Effective hashes on strings need not involve the usual order on strings (lexicographical). For example, with HASH_TABLE_SIZE = 1000 and hashViaShift (see notes on hashing), hashViaShift("cat")==596 and hashViaShift("act")==612. So, in our hash table, "cat" will come before "act" (despite that with normal string ordering, "act" < "cat"):
______ |______| 0 |______| 1 |______| | ... | |------| |"cat" | 596 |------| | ... | |------| |"act" | 612 |------| | ... | |______|
However, we can use hashing to achieve sorting in cases where our hash function is monotone:
In other words, a monotone hash function will place items with keys that have a relative "lower" ordering early (near top) in the table and items with relatively greater ordering later (closer to the bottom) in the table.
Quiz: which of the following functions are monotone?
int hash(int i) { return (i % 100); }No, hash(22) > hash (101).
int foo(int i) { return (i + 1); }Yes: if x < y then x+1 < y+1
As a very simple case, suppose we want to sort a list of positive integers. Let M be the max of those integers. We can create a boolean array B of Max elements, initially with each entry set to false.
input: 4 3 6 1 2 9 |-------| 0 | false | |-------| 1 | true | |-------| 2 | true | |-------| 3 | true | |-------| 4 | true | |-------| 5 | false | |-------| 6 | true | |-------| 7 | false | |-------| 8 | false | |-------| 9 | ture | |-------| output: 1 2 3 4 6 9
This is the simplest kind of hash sort (the underlying hash function is the trivial identity function) known as a distribution sort. (It is also a simple form of a counting sort.)
Distribution sort:
initialize hash table so all slots marked as vacant for(i=0; i < n; i++) { insert A[i] into table at location hash(A[i]) (mark slot as occupied) } for(i=0,j=0; j < n; i++) { if table[i] is occupied { A[j] = item stored at table[i] j++ } }
What is the complexity of this method? O(M+n) where M is the max and n is the number of items in the array. Of course, with this simple formulation, we have no way of dealing with collisions, so we also must stipulate that the items to be sorted be unique. So M must be at least as big as n. So this sort is O(M). This is reasonable if M is roughly the same size as n.
Is it practical to use distribution sort to sort the following numbers?
65536 1024 16777216 32 32768
Counting sort is not efficient if we have large numbers. However, with a little luck (i.e. an effective hash function) we can extend hash sorting to work efficiently on more general input.

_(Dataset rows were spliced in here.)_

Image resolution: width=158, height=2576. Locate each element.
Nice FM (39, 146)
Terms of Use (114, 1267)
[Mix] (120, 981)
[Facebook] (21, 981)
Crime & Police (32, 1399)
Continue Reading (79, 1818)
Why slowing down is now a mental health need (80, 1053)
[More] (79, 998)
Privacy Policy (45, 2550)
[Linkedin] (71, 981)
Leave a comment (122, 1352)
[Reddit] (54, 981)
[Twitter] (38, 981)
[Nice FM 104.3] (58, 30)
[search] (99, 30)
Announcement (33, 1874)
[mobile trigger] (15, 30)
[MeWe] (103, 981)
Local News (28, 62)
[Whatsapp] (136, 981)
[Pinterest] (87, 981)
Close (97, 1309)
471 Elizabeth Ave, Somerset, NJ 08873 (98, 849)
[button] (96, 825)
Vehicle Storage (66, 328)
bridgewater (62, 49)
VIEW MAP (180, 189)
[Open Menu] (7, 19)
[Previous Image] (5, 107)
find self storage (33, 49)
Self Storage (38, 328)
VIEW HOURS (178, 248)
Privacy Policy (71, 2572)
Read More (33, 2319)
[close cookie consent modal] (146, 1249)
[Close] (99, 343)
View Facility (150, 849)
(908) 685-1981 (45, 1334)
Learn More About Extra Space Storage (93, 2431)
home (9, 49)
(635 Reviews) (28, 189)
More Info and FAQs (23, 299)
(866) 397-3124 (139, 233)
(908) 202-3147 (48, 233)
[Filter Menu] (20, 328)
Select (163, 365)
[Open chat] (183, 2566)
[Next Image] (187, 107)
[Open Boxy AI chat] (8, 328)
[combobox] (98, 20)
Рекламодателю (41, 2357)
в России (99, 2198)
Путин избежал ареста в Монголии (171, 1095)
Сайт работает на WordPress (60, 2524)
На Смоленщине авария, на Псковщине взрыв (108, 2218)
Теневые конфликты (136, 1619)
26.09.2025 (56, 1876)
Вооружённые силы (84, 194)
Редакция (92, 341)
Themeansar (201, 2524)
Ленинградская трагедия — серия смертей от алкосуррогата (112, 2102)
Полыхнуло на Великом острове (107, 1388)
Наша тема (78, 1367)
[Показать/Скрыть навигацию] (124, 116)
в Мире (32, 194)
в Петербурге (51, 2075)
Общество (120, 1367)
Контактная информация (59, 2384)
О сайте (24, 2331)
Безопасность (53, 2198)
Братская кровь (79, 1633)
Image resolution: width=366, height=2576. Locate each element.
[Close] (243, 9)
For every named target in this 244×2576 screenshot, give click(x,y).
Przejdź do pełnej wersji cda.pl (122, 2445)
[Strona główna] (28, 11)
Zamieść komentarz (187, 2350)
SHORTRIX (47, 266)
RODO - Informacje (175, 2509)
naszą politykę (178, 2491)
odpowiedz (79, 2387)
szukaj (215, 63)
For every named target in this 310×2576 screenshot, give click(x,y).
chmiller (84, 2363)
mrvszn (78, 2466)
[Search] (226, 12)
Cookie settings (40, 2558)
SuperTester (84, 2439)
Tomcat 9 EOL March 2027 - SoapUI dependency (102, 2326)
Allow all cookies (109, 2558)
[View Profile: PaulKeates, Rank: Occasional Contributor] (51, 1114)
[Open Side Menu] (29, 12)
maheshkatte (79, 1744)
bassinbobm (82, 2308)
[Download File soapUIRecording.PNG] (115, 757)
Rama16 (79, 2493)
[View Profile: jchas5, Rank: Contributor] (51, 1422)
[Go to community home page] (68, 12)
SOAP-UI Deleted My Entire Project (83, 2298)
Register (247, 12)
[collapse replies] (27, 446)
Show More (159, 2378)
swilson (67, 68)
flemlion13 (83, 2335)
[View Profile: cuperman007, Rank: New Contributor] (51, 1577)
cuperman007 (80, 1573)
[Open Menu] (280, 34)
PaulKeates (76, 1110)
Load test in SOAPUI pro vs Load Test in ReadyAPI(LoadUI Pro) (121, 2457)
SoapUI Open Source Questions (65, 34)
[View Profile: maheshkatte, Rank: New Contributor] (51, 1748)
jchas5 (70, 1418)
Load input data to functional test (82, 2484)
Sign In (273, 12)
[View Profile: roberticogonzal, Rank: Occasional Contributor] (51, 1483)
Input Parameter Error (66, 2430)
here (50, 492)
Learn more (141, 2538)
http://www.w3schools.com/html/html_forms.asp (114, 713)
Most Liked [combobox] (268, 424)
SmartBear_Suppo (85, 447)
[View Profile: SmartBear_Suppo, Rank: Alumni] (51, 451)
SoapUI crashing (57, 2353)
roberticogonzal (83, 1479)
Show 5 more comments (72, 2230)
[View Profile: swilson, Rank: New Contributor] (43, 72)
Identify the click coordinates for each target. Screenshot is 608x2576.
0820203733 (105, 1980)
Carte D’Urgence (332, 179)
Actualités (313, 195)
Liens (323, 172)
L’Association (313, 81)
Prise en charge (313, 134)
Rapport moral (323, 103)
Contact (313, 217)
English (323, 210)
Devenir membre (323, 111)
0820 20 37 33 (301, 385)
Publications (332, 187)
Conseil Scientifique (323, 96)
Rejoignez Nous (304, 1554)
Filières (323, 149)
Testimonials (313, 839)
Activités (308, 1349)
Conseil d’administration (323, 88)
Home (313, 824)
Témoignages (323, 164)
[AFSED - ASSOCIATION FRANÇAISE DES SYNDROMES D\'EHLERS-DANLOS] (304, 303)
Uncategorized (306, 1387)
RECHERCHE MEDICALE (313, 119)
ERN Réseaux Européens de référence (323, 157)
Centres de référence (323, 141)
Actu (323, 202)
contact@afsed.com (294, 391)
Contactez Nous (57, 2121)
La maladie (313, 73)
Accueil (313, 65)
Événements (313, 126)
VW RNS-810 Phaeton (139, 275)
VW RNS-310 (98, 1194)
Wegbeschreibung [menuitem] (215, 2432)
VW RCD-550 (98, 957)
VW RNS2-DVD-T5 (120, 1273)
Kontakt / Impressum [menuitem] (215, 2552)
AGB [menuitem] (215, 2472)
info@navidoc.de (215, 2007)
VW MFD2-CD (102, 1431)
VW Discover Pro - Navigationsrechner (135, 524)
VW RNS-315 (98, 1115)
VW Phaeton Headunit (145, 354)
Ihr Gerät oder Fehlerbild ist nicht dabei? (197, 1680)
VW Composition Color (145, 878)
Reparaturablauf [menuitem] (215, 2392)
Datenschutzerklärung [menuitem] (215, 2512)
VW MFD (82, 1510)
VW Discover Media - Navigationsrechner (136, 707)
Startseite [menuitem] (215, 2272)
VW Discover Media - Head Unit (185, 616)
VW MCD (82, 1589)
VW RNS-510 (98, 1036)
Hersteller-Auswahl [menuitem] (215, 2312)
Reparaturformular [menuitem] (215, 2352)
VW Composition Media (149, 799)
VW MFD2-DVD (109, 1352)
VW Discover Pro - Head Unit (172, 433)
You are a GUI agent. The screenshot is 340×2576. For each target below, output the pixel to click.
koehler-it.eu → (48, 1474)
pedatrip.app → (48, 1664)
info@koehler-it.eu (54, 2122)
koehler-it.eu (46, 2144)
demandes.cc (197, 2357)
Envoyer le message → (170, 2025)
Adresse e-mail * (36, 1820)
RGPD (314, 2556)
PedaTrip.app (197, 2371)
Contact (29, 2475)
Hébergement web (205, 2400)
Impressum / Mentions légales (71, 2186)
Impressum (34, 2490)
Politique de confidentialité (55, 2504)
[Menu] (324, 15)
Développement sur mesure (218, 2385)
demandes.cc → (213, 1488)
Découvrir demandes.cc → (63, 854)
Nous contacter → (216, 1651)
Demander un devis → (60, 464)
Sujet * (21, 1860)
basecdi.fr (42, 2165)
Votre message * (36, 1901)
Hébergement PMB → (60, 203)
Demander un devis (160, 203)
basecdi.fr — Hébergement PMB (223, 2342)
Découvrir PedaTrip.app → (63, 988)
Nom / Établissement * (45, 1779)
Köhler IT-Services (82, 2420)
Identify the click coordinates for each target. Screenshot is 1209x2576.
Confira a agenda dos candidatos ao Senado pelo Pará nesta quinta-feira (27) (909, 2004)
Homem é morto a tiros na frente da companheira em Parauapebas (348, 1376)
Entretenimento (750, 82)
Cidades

We use chained hashing and think of each entry in the hash table as a bin or bucket (this kind of sorting is often called bucket sorting). The hash table is implemented such that the first bucket contains an ordered collection of the smallest numbers, the next bucket contains an ordered collection of the next smallest numbers and so on so that the last bucket contains an ordered collection of the largest numbers. For example:
We can easily produce a sorted list of the numbers in the following hash table, by linking each chain together in order:
|---| 0 | | |---| 1 | -|-- 13 - 18 |---| 2 | -|-- 24 - 27 - 29 |---| 3 | | |---| 4 | -|-- 41 |---| sorted list: 13 18 24 27 29 41
A monotone hash function that would group the data as such might be:
int hash(int i) { return (i / 10); }(This will work as long as our table is no smaller than a tenth the size of the largest number.)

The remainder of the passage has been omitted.